__AIM OF THE EXERCISE__.
Put every nonblank line of the rows below into a Markdown table with the columns "No." and "Text". Number the lines in order, starting at 1.

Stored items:
%%

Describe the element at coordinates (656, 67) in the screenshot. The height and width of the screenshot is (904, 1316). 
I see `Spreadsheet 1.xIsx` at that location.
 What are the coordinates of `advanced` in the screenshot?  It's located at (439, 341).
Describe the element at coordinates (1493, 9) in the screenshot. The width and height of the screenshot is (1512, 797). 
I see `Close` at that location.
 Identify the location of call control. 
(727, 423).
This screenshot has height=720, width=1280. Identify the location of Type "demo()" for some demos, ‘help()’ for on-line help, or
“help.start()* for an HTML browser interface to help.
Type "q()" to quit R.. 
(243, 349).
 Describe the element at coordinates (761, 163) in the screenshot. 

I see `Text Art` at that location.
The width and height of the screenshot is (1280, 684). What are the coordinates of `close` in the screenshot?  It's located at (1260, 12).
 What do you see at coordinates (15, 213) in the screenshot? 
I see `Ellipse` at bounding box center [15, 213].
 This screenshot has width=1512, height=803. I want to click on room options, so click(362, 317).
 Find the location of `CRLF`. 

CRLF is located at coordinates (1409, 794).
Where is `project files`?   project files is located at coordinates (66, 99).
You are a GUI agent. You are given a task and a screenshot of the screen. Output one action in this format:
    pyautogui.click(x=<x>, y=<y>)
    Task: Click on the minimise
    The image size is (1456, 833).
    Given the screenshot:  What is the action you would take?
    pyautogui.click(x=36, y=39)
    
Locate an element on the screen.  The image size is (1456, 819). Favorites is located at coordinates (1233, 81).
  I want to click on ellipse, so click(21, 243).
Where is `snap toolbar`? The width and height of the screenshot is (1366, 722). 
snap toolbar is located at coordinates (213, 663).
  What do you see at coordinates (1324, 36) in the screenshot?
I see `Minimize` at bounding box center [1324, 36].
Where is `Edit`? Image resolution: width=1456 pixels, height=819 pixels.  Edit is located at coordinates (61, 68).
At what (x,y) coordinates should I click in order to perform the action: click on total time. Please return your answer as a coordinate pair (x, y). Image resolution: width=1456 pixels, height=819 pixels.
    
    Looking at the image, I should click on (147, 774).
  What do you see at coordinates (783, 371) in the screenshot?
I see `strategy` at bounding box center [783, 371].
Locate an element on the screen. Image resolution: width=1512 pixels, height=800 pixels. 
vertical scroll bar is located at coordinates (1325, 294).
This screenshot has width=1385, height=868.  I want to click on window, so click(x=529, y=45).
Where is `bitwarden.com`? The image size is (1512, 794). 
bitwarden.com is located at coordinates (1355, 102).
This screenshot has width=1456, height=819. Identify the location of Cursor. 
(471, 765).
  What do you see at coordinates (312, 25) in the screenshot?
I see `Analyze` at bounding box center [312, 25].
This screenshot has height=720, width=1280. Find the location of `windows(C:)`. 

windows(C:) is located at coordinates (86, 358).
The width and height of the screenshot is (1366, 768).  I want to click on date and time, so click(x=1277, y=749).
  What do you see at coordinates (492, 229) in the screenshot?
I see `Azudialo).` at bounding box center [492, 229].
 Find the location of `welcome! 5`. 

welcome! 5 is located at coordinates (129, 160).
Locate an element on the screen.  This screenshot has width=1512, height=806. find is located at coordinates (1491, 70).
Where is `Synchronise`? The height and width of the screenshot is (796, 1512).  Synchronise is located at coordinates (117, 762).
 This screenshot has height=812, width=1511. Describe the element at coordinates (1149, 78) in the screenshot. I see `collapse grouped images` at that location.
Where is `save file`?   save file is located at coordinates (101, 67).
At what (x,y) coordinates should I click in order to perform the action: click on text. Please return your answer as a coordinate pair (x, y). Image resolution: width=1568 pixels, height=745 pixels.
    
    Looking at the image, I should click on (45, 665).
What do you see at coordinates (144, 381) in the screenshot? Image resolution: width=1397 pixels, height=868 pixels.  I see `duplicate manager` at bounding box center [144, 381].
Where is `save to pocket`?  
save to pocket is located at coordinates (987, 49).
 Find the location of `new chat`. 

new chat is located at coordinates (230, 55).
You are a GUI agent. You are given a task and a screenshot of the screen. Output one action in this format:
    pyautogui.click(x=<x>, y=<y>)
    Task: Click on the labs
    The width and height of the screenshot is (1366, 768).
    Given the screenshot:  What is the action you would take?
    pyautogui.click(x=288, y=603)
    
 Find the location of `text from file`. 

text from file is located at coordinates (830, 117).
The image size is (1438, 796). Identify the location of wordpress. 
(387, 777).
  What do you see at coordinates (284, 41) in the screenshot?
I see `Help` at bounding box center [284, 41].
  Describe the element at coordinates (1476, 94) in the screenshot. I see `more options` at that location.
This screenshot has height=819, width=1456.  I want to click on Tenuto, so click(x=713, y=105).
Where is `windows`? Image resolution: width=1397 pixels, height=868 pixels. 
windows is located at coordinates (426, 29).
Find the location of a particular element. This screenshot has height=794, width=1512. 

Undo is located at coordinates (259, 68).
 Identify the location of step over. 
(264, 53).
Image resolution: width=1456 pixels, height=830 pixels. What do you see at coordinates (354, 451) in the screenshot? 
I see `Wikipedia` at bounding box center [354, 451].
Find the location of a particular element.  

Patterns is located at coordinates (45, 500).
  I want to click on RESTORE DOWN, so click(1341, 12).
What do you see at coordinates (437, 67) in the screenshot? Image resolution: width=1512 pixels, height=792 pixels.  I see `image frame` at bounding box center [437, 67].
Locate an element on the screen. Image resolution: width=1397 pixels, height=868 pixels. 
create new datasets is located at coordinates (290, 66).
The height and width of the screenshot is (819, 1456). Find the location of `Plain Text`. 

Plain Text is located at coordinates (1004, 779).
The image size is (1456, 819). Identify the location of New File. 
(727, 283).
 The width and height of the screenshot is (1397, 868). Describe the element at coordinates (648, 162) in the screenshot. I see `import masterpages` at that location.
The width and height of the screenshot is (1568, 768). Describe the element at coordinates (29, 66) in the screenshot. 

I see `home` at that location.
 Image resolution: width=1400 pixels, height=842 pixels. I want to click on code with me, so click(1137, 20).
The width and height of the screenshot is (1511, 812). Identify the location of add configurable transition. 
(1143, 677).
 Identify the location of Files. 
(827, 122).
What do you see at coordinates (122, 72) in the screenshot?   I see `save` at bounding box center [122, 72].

%%

__FINAL ANSWER__.
| No. | Text |
|---|---|
| 1 | Describe the element at coordinates (656, 67) in the screenshot. The height and width of the screenshot is (904, 1316).  |
| 2 | I see `Spreadsheet 1.xIsx` at that location. |
| 3 |  What are the coordinates of `advanced` in the screenshot?  It's located at (439, 341). |
| 4 | Describe the element at coordinates (1493, 9) in the screenshot. The width and height of the screenshot is (1512, 797).  |
| 5 | I see `Close` at that location. |
| 6 |  Identify the location of call control.  |
| 7 | (727, 423). |
| 8 | This screenshot has height=720, width=1280. Identify the location of Type "demo()" for some demos, ‘help()’ for on-line help, or |
| 9 | “help.start()* for an HTML browser interface to help. |
| 10 | Type "q()" to quit R..  |
| 11 | (243, 349). |
| 12 |  Describe the element at coordinates (761, 163) in the screenshot.  |
| 13 | I see `Text Art` at that location. |
| 14 | The width and height of the screenshot is (1280, 684). What are the coordinates of `close` in the screenshot?  It's located at (1260, 12). |
| 15 |  What do you see at coordinates (15, 213) in the screenshot?  |
| 16 | I see `Ellipse` at bounding box center [15, 213]. |
| 17 |  This screenshot has width=1512, height=803. I want to click on room options, so click(362, 317). |
| 18 |  Find the location of `CRLF`.  |
| 19 | CRLF is located at coordinates (1409, 794). |
| 20 | Where is `project files`?   project files is located at coordinates (66, 99). |
| 21 | You are a GUI agent. You are given a task and a screenshot of the screen. Output one action in this format: |
| 22 |     pyautogui.click(x=<x>, y=<y>) |
| 23 |     Task: Click on the minimise |
| 24 |     The image size is (1456, 833). |
| 25 |     Given the screenshot:  What is the action you would take? |
| 26 |     pyautogui.click(x=36, y=39) |
| 27 | Locate an element on the screen.  The image size is (1456, 819). Favorites is located at coordinates (1233, 81). |
| 28 |   I want to click on ellipse, so click(21, 243). |
| 29 | Where is `snap toolbar`? The width and height of the screenshot is (1366, 722).  |
| 30 | snap toolbar is located at coordinates (213, 663). |
| 31 |   What do you see at coordinates (1324, 36) in the screenshot? |
| 32 | I see `Minimize` at bounding box center [1324, 36]. |
| 33 | Where is `Edit`? Image resolution: width=1456 pixels, height=819 pixels.  Edit is located at coordinates (61, 68). |
| 34 | At what (x,y) coordinates should I click in order to perform the action: click on total time. Please return your answer as a coordinate pair (x, y). Image resolution: width=1456 pixels, height=819 pixels. |
| 35 |     Looking at the image, I should click on (147, 774). |
| 36 |   What do you see at coordinates (783, 371) in the screenshot? |
| 37 | I see `strategy` at bounding box center [783, 371]. |
| 38 | Locate an element on the screen. Image resolution: width=1512 pixels, height=800 pixels.  |
| 39 | vertical scroll bar is located at coordinates (1325, 294). |
| 40 | This screenshot has width=1385, height=868.  I want to click on window, so click(x=529, y=45). |
| 41 | Where is `bitwarden.com`? The image size is (1512, 794).  |
| 42 | bitwarden.com is located at coordinates (1355, 102). |
| 43 | This screenshot has width=1456, height=819. Identify the location of Cursor.  |
| 44 | (471, 765). |
| 45 |   What do you see at coordinates (312, 25) in the screenshot? |
| 46 | I see `Analyze` at bounding box center [312, 25]. |
| 47 | This screenshot has height=720, width=1280. Find the location of `windows(C:)`.  |
| 48 | windows(C:) is located at coordinates (86, 358). |
| 49 | The width and height of the screenshot is (1366, 768).  I want to click on date and time, so click(x=1277, y=749). |
| 50 |   What do you see at coordinates (492, 229) in the screenshot? |
| 51 | I see `Azudialo).` at bounding box center [492, 229]. |
| 52 |  Find the location of `welcome! 5`.  |
| 53 | welcome! 5 is located at coordinates (129, 160). |
| 54 | Locate an element on the screen.  This screenshot has width=1512, height=806. find is located at coordinates (1491, 70). |
| 55 | Where is `Synchronise`? The height and width of the screenshot is (796, 1512).  Synchronise is located at coordinates (117, 762). |
| 56 |  This screenshot has height=812, width=1511. Describe the element at coordinates (1149, 78) in the screenshot. I see `collapse grouped images` at that location. |
| 57 | Where is `save file`?   save file is located at coordinates (101, 67). |
| 58 | At what (x,y) coordinates should I click in order to perform the action: click on text. Please return your answer as a coordinate pair (x, y). Image resolution: width=1568 pixels, height=745 pixels. |
| 59 |     Looking at the image, I should click on (45, 665). |
| 60 | What do you see at coordinates (144, 381) in the screenshot? Image resolution: width=1397 pixels, height=868 pixels.  I see `duplicate manager` at bounding box center [144, 381]. |
| 61 | Where is `save to pocket`?   |
| 62 | save to pocket is located at coordinates (987, 49). |
| 63 |  Find the location of `new chat`.  |
| 64 | new chat is located at coordinates (230, 55). |
| 65 | You are a GUI agent. You are given a task and a screenshot of the screen. Output one action in this format: |
| 66 |     pyautogui.click(x=<x>, y=<y>) |
| 67 |     Task: Click on the labs |
| 68 |     The width and height of the screenshot is (1366, 768). |
| 69 |     Given the screenshot:  What is the action you would take? |
| 70 |     pyautogui.click(x=288, y=603) |
| 71 |  Find the location of `text from file`.  |
| 72 | text from file is located at coordinates (830, 117). |
| 73 | The image size is (1438, 796). Identify the location of wordpress.  |
| 74 | (387, 777). |
| 75 |   What do you see at coordinates (284, 41) in the screenshot? |
| 76 | I see `Help` at bounding box center [284, 41]. |
| 77 |   Describe the element at coordinates (1476, 94) in the screenshot. I see `more options` at that location. |
| 78 | This screenshot has height=819, width=1456.  I want to click on Tenuto, so click(x=713, y=105). |
| 79 | Where is `windows`? Image resolution: width=1397 pixels, height=868 pixels.  |
| 80 | windows is located at coordinates (426, 29). |
| 81 | Find the location of a particular element. This screenshot has height=794, width=1512.  |
| 82 | Undo is located at coordinates (259, 68). |
| 83 |  Identify the location of step over.  |
| 84 | (264, 53). |
| 85 | Image resolution: width=1456 pixels, height=830 pixels. What do you see at coordinates (354, 451) in the screenshot?  |
| 86 | I see `Wikipedia` at bounding box center [354, 451]. |
| 87 | Find the location of a particular element.   |
| 88 | Patterns is located at coordinates (45, 500). |
| 89 |   I want to click on RESTORE DOWN, so click(1341, 12). |
| 90 | What do you see at coordinates (437, 67) in the screenshot? Image resolution: width=1512 pixels, height=792 pixels.  I see `image frame` at bounding box center [437, 67]. |
| 91 | Locate an element on the screen. Image resolution: width=1397 pixels, height=868 pixels.  |
| 92 | create new datasets is located at coordinates (290, 66). |
| 93 | The height and width of the screenshot is (819, 1456). Find the location of `Plain Text`.  |
| 94 | Plain Text is located at coordinates (1004, 779). |
| 95 | The image size is (1456, 819). Identify the location of New File.  |
| 96 | (727, 283). |
| 97 |  The width and height of the screenshot is (1397, 868). Describe the element at coordinates (648, 162) in the screenshot. I see `import masterpages` at that location. |
| 98 | The width and height of the screenshot is (1568, 768). Describe the element at coordinates (29, 66) in the screenshot.  |
| 99 | I see `home` at that location. |
| 100 |  Image resolution: width=1400 pixels, height=842 pixels. I want to click on code with me, so click(1137, 20). |
| 101 | The width and height of the screenshot is (1511, 812). Identify the location of add configurable transition.  |
| 102 | (1143, 677). |
| 103 |  Identify the location of Files.  |
| 104 | (827, 122). |
| 105 | What do you see at coordinates (122, 72) in the screenshot?   I see `save` at bounding box center [122, 72]. |